Student News Brief

Senior project spotlight: Charlie Biggs

For his capstone project, Biggs designed a more environmentally friendly mechanical battery

Charlie Biggs

Engineering Design Projects (ES 100), the capstone course at the Harvard John A. Paulson School of Engineering and Applied Sciences, challenges seniors to engineer a creative solution to a real-world problem.

Mechanical Battery for HPT (Human Powered Transport)

Charlie Biggs, S.B. ’21, mechanical engineering

Please give a brief summary of your project.

This project was centered around designing an efficient, competitive, and reliable means of energy storage in a mechanical battery that was made entirely out of recyclable or environmentally friendly materials. This was to be applied to the category of light transport (including human powered transport). The final solution was a flywheel sealed in a vacuum connected to a driven pulley by a continuously variable transmission controlled in part by the flywheel's rotation speed and in part by the user.

What was the inspiration for this project?

Electrochemical batteries are currently one of the greatest limitations on electric vehicles (EVs) because the production of those batteries emits tens of tons of CO2. Because of this, if the lifetime of the vehicle includes the mining of its materials and manufacture of its components, EVs are just as environmentally damaging as internal combustion engine vehicles are.

Personal EVs are becoming more and more frequent, however, and this means more and more electrochemical batteries are being produced.

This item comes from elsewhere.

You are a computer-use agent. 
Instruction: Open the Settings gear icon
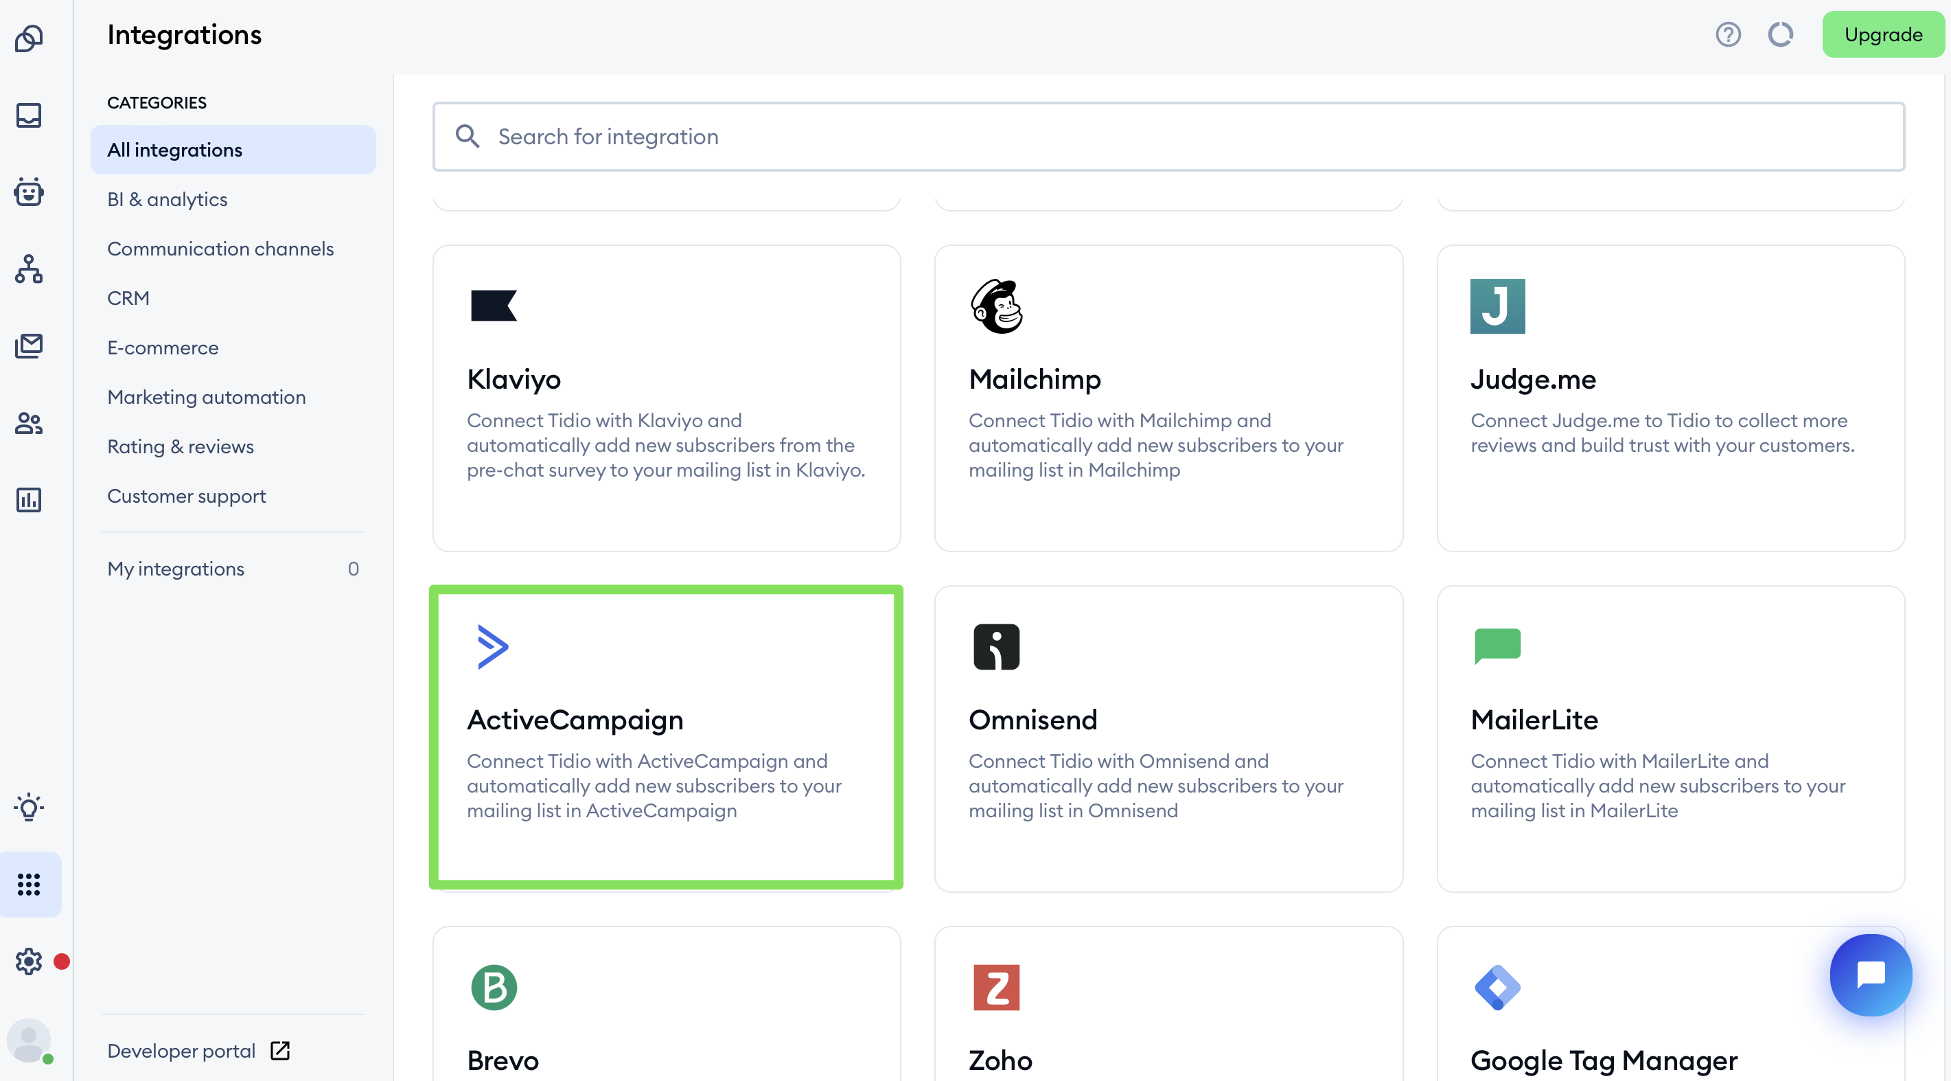click(x=29, y=961)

How will this project help solve the problem you identified?

This project circumvents that issue by using more commonly available and recyclable materials. No lithium or other harmful resources are required to produce one of these, and it is capable of storing enough energy to cover both legs of most bicycle commutes.

What were the biggest challenges of this project?

One of the greatest challenges was determining a solution that minimized the losses in the flywheel. The ultimate design involves a vacuum and magnetic bearings to store the flywheel in a near-frictionless space. Its axle is magnetically coupled through the wall of the vacuum-sealed housing in order to transfer power to the transmission. There were many days during the design of the final iteration that I was convinced it was impossible, and I am very glad I was able to find a solution.

Next was determining a way to remove energy from the flywheel without using motors and generators which would cause enormous losses. The mechanical transmission I designed is far more efficient than a motor-generator pair since it does not convert the energy to electrical energy and then back to kinetic energy. 

Last was the implementation of finite element analysis on the key parts to determine which materials would be light enough to reduce the weight and strong enough to ensure the user's safety. This involved running hundreds of simulations—many of which failed and many more of which yielded surprising results.

What did you learn through this experience?

I learned a lot about scripting for Abaqus (the finite element analysis software I used) in Python and about learning to adapt and work around obstacles and limitations found along the way. The vacuum, for instance, would not be possible without the magnetic coupling, and the flywheel’s ultimate energy capacity would not be possible without the vacuum or the magnetic bearings.